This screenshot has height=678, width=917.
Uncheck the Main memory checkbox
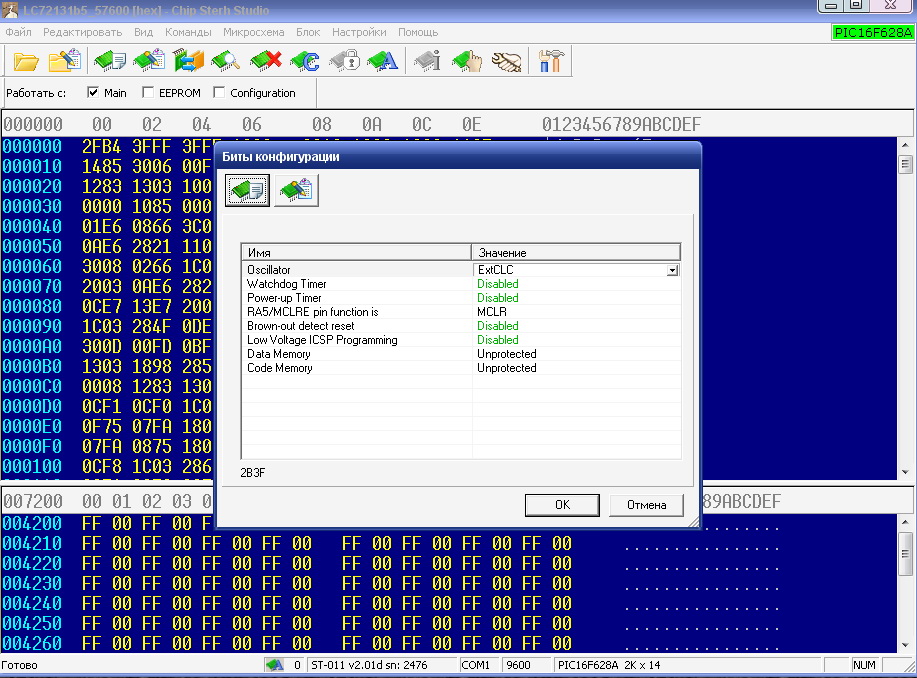pos(93,93)
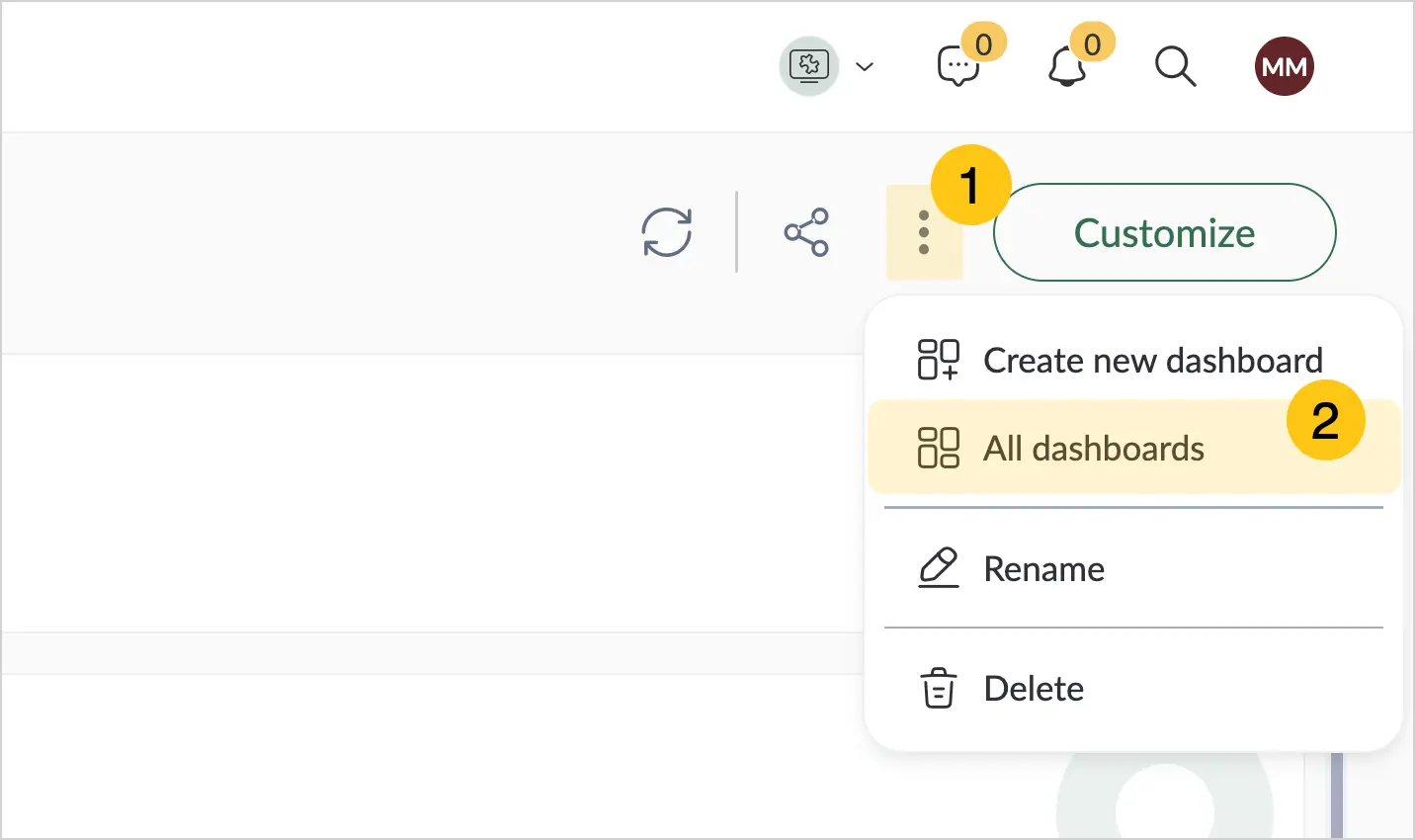Click the pencil icon beside Rename

pyautogui.click(x=939, y=568)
===============
Directions for this task – Return all the material exactly, skipping pictures.

Written response –
This screenshot has height=678, width=917.
Uncheck the Main memory checkbox
pos(93,93)
Click the pencil icon beside Rename

pyautogui.click(x=939, y=568)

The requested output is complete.